Understanding or adapting diabetes advice from health professionals to suit diverse lifestyles or cultures can be challenging and often results in it not being followed.

Diabetes Queensland has recently partnered with Brisbane South PHN to identify culturally and linguistically diverse (CALD) communities to help address this challenge.

For the past year, Diabetes Queensland has been working with local Maori and Pacific Islander, and Arabic-speaking communities to make the DESMOND program (an interactive self-management education course for people living with type 2 diabetes) more culturally appropriate.

DESMOND (Diabetes Education and Self-Management for the Ongoing and Newly Diagnosed) is a one-day program to help people learn about healthy food choices, physical activity, medication and other proactive steps they can take for general well-being after being diagnosed with type 2 diabetes.

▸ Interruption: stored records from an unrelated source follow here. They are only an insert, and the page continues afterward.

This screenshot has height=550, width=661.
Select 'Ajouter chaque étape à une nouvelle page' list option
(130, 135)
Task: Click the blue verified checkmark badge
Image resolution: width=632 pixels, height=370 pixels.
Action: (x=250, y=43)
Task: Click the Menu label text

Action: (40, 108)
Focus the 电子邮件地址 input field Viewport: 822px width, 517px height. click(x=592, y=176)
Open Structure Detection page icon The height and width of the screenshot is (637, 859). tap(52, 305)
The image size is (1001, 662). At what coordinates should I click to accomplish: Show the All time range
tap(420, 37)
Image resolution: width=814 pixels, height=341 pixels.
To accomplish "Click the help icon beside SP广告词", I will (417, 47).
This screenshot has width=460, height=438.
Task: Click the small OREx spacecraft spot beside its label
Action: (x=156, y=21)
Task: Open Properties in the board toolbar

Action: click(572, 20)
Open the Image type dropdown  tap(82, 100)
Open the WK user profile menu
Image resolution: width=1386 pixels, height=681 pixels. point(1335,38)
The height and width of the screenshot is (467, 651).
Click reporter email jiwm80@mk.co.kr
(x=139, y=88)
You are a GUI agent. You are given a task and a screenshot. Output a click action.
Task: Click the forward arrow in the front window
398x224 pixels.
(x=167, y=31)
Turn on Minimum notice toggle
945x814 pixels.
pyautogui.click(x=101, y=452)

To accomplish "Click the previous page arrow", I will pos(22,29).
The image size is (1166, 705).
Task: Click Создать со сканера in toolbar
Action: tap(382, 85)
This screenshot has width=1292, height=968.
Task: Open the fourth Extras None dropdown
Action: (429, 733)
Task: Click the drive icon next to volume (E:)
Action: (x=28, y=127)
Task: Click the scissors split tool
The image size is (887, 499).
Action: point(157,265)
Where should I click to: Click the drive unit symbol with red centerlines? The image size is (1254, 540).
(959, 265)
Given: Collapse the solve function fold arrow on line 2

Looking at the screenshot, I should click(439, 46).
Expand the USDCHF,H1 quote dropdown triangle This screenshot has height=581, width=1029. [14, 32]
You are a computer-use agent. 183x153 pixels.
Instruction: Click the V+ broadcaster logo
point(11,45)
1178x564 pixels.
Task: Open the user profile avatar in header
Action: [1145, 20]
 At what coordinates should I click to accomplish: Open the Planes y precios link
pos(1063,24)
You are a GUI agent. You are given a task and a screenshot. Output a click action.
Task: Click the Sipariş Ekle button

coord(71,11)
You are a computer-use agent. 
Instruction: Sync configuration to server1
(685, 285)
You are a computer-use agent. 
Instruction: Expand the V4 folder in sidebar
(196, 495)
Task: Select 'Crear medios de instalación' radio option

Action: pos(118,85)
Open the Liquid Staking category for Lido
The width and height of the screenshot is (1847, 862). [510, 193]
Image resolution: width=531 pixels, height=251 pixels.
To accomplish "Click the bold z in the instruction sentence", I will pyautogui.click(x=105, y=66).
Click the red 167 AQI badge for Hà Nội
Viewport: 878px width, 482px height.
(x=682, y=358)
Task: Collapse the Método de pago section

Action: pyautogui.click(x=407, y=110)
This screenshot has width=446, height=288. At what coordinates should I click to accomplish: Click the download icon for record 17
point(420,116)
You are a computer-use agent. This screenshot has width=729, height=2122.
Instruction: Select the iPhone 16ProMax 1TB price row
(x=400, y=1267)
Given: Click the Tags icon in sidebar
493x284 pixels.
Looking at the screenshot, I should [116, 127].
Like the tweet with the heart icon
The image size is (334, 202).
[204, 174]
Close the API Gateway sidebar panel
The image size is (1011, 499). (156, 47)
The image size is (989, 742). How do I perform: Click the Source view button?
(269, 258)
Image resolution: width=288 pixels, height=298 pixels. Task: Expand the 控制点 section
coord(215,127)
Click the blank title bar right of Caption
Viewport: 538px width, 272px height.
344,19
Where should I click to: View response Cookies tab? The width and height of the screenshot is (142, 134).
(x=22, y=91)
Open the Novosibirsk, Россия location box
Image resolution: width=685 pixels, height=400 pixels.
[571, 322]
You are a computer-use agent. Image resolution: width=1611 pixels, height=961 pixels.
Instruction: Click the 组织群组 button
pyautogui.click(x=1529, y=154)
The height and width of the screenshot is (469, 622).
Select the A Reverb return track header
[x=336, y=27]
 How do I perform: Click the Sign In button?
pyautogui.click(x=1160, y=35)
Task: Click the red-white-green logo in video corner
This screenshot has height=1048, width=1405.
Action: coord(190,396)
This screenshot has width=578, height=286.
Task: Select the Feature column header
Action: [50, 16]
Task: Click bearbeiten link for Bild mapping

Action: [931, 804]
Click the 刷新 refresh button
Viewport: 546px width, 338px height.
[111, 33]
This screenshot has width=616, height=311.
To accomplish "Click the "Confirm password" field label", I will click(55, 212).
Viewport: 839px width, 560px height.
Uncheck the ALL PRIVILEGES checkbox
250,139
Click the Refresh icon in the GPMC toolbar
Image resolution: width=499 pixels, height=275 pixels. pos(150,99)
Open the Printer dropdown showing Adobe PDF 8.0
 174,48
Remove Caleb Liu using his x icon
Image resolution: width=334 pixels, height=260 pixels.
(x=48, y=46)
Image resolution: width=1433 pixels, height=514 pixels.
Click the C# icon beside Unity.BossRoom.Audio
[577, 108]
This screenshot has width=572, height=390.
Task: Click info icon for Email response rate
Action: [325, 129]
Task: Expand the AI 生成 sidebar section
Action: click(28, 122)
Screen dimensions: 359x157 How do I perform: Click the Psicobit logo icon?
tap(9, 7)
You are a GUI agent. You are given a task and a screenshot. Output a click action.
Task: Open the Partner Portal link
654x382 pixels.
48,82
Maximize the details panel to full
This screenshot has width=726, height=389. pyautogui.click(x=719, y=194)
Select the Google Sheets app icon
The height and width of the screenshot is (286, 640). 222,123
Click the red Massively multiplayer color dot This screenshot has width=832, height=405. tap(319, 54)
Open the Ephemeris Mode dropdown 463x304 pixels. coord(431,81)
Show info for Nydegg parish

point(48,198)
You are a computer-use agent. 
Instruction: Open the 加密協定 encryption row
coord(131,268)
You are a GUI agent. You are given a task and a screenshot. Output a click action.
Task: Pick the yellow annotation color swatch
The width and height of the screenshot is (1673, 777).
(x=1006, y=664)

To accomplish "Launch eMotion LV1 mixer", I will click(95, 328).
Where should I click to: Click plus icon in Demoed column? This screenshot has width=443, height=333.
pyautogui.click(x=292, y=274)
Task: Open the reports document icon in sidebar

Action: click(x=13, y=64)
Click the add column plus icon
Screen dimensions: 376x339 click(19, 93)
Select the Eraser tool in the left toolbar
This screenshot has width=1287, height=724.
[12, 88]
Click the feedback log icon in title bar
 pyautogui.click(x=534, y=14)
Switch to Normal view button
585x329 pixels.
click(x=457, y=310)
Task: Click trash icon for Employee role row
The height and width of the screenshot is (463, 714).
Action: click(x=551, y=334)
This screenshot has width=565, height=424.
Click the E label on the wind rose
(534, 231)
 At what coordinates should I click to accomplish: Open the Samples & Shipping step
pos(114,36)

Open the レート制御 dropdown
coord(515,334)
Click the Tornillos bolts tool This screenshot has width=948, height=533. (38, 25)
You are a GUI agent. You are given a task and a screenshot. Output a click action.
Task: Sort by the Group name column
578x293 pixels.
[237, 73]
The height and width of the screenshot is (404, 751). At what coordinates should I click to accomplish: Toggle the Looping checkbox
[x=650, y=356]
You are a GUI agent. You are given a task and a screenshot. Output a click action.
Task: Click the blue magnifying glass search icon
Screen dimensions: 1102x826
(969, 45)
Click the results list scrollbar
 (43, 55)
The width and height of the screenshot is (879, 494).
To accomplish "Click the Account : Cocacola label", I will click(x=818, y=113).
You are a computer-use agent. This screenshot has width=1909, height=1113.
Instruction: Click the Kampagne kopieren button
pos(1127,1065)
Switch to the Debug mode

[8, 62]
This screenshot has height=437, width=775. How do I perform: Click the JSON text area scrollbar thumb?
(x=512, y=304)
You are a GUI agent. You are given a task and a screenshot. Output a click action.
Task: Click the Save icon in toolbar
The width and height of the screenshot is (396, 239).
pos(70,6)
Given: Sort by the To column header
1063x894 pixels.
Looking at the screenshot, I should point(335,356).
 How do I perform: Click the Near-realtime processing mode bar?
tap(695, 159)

“These communities experience higher rates of avoidable diabetes-related hospitalisations and preventable complications than other Queenslanders,” said Diabetes Queensland Accredited Practising Dietitian and Credentialled Diabetes Educator, Michelle Tong.

“The strong desire and motivation from these communities to see positive change prompted us to find out whether the DESMOND program would be suitable and effective for these CALD groups.”

Brisbane South PHN CEO, Mike Bosel, said: “This partnership is important as it’s responding to the need identified by primary care providers and the community.
“A culturally adapted DESMOND program for people with newly diagnosed diabetes supports quality care and better health outcomes.”

To inform this work, two community ‘expert reference groups’ were formed, including people living with diabetes, their families, health professionals and other interested community members.

Participants advised on how to adapt DESMOND to incorporate culturally appropriate foods, religious practices and beliefs, and family structures to target the program according to cultural needs. From this feedback, Diabetes Queensland and the Brisbane South PHN piloted an adapted program with tailored resources for each group.
It is the first time in Australia that DESMOND has been culturally adapted to suit ethnic communities.

Manal Aqrawe, a medical doctor for more than 20 years in Iraq and member of the Arabic community’s expert reference group, said: “We can do more for our community to control this progressive and chronic condition by attending, collaborating and creating through the DESMOND program.”

“The best people to facilitate diabetes education for diverse cultural groups are people from within the community, so Diabetes Queensland has trained people from each group to become DESMOND educators,” Michelle said.

“Key feedback from consultation with the Maori and Pacific Islander community was that they wanted to build on the strengths within the community, rather than just try to fix the “problems” with external help.”